National People's Congress
- Territorial extent: China
- Passed by: National People's Congress
- Passed: 14 March 2004
- Effective: 14 March 2004

Codification
- Acts amended: Constitution of the People's Republic of China
- Introduced by: Standing Committee of the National People's Congress
- Voting summary: 2,863 voted for; 10 voted against; 17 abstained;

= 2004 amendment to the Constitution of China =

The Amendment to the Constitution of the People's Republic of China was proposed by the 16th Central Committee of the Chinese Communist Party and adopted at the second session of the 10th National People's Congress on 14 March 2004.

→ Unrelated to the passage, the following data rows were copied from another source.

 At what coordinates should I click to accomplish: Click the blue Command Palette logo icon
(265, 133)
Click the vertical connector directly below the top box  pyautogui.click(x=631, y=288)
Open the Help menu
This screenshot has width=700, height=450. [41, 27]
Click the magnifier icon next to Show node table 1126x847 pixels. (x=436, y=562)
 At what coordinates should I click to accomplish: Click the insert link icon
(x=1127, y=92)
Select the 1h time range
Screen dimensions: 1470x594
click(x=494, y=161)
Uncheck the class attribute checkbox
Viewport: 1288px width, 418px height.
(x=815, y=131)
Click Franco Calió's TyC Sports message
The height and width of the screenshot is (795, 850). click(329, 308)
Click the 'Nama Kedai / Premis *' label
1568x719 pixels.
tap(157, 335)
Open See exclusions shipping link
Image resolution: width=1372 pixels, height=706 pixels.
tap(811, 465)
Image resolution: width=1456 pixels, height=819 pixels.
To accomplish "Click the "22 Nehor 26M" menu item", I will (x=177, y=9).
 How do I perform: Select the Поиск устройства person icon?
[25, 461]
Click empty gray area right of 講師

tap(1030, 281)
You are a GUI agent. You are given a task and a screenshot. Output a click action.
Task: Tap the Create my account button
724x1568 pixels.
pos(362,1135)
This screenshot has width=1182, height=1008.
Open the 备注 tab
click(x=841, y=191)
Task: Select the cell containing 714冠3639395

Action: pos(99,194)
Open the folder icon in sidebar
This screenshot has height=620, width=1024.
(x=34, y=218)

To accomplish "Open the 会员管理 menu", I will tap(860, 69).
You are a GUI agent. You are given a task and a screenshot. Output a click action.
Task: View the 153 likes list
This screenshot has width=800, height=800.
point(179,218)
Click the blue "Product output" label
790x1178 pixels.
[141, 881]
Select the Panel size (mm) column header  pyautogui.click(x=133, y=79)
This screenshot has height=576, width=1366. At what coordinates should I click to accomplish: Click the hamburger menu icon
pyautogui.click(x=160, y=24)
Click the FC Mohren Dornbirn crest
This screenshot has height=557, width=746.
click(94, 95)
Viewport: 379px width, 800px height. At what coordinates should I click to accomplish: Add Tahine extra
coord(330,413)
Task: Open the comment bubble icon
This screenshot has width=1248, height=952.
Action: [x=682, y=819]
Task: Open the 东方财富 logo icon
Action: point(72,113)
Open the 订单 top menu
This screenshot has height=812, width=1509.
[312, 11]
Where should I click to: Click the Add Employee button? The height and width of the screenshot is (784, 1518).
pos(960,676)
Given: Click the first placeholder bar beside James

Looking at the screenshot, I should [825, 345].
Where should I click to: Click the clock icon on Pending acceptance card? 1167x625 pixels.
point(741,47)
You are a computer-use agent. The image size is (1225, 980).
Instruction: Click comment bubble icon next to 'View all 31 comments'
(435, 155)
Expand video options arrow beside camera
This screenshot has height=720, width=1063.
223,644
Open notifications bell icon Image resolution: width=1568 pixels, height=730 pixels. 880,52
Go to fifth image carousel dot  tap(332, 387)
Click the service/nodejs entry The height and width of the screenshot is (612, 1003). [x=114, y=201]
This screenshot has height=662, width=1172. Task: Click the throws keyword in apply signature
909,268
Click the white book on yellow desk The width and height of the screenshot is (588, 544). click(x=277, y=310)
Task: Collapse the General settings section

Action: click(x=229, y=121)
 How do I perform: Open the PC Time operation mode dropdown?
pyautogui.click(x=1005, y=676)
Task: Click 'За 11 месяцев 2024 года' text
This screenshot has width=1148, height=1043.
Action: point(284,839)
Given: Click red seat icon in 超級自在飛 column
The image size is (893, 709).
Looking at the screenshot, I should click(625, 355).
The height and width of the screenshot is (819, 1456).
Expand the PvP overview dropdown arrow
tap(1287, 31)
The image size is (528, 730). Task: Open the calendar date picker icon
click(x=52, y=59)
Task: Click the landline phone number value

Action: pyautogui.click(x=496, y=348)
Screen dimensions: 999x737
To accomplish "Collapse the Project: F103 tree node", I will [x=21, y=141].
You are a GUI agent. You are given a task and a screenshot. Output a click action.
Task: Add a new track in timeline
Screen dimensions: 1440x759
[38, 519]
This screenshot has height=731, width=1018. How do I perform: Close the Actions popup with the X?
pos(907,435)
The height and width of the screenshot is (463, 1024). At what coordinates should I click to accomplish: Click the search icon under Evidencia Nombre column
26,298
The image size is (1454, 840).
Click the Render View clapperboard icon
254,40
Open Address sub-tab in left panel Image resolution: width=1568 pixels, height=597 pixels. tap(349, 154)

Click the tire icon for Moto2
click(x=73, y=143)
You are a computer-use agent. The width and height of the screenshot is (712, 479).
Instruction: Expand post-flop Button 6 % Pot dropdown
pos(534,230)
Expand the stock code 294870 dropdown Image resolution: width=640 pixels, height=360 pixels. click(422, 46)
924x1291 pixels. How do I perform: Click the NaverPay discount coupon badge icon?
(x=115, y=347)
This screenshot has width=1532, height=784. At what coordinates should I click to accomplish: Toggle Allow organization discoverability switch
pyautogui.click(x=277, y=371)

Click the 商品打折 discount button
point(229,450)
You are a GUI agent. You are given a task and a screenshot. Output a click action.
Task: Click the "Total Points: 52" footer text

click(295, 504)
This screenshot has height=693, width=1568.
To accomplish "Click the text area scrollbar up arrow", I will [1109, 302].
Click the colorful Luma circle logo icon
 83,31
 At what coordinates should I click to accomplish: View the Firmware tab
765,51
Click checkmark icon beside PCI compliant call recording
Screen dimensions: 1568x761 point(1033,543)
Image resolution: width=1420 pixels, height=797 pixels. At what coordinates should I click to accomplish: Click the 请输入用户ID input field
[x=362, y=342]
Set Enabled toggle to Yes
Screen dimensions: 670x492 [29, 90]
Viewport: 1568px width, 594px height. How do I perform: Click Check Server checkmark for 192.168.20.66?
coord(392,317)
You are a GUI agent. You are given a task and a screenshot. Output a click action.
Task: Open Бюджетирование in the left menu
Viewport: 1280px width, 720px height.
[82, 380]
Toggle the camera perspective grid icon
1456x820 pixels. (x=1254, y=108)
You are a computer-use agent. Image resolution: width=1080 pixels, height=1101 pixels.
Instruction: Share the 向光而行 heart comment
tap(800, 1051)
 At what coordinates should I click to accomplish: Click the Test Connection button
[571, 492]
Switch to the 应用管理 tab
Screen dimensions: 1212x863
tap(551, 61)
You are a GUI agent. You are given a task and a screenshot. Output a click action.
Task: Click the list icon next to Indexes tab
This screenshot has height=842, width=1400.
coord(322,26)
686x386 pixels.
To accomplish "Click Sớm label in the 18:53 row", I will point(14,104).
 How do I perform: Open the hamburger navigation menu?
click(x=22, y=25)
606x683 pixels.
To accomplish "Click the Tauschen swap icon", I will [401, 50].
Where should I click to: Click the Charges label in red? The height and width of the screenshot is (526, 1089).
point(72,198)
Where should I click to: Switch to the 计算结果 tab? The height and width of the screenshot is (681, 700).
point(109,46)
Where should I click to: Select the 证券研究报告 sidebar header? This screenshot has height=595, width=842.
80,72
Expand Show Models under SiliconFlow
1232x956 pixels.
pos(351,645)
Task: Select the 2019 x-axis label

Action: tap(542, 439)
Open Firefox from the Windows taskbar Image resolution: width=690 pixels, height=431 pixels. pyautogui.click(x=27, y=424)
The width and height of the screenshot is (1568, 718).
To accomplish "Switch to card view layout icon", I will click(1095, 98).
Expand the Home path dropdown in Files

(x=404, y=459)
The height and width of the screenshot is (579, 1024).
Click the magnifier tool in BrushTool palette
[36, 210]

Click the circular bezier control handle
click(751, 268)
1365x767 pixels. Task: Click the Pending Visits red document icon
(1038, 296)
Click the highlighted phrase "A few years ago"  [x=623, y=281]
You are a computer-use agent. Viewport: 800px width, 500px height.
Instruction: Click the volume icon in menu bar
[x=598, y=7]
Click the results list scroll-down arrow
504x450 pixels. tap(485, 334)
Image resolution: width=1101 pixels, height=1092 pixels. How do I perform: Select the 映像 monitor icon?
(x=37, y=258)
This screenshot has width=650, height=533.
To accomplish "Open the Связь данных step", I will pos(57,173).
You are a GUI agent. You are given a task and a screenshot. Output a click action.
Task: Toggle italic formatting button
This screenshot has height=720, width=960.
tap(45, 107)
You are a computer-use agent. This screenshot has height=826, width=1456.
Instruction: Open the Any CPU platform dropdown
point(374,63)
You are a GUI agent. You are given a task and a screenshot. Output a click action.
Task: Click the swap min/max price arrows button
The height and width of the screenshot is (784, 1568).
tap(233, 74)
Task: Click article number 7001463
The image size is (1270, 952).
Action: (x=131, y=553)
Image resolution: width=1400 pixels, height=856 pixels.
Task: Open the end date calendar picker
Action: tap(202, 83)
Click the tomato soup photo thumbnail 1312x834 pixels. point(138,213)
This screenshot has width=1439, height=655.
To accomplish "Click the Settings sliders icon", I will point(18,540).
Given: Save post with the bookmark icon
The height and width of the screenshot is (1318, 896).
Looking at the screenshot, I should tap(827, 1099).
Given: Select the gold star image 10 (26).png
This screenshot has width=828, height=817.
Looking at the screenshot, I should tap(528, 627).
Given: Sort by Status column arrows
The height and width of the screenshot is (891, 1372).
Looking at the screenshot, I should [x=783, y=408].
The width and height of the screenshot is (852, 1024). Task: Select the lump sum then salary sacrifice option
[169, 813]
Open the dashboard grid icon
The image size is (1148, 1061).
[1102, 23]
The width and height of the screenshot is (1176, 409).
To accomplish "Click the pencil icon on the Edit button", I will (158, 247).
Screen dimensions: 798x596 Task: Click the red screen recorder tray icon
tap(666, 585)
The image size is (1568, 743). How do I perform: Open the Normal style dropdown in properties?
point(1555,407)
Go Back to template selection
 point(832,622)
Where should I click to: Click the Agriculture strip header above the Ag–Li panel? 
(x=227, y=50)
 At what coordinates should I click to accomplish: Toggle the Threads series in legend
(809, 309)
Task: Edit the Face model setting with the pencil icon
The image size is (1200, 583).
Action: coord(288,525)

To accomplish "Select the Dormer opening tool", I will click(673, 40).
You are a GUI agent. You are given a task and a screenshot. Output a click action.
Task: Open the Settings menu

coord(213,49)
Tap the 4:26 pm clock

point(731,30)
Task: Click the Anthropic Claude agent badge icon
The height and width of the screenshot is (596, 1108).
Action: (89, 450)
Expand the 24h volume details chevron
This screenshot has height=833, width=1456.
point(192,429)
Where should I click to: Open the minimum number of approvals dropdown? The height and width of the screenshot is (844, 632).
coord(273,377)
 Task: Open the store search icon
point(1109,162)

The amendments incorporated Three Represents to the constitution and included guarantees regarding private property.

== History ==
On 27 March 2003, National People's Congress Standing Committee Chairman Wu Bangguo was appointed as the head of a taskforce to draft amendments to the constitution. From January 18 to 19, 2004, the second plenary session of the 19th CCP Central Committee was held and adopted the “Proposal of the Central Committee of the Chinese Communist Party on Amending Part of the Constitution". It was the first amendment to the constitution to have been endorsed by the Central Committee, in addition to approval by the Politburo. On January 26, the CCP Central Committee submitted the proposal to the Standing Committee of the National People's Congress. On 14 March 2004, the second session of the 10th National People's Congress passed the Constitutional Amendment with 2,863 votes in favor, 10 votes against, and 17 abstentions.

== Amendments ==
The amendment contains 14 articles. It incorporated the Three Represents into the Constitution. Martial law was renamed to the state of emergency and the amendments authorized the President to declare a state of emergency based on the decision of the National People's Congress. In addition, the March of the Volunteers was given constitutional status as the national anthem of China. The amendments included guarantees regarding private property ("legally obtained private property of the citizens shall not be violated") and human rights ("the State respects and protects human rights").The government argued that this represented progress for Chinese democracy and was a sign from the CCP that they recognized the need to adapt to the booming Chinese economy, which had created a growing middle class who wanted private property protections. It also authorized the government to "expropriate", in addition to "requisitioning", private property in the public interest, if it "makes compensation according to law".

Chinese leader Hu Jintao said that "These amendments of the Chinese constitution are of great importance to the development of China [...] We will make serious efforts to carry them out in practice."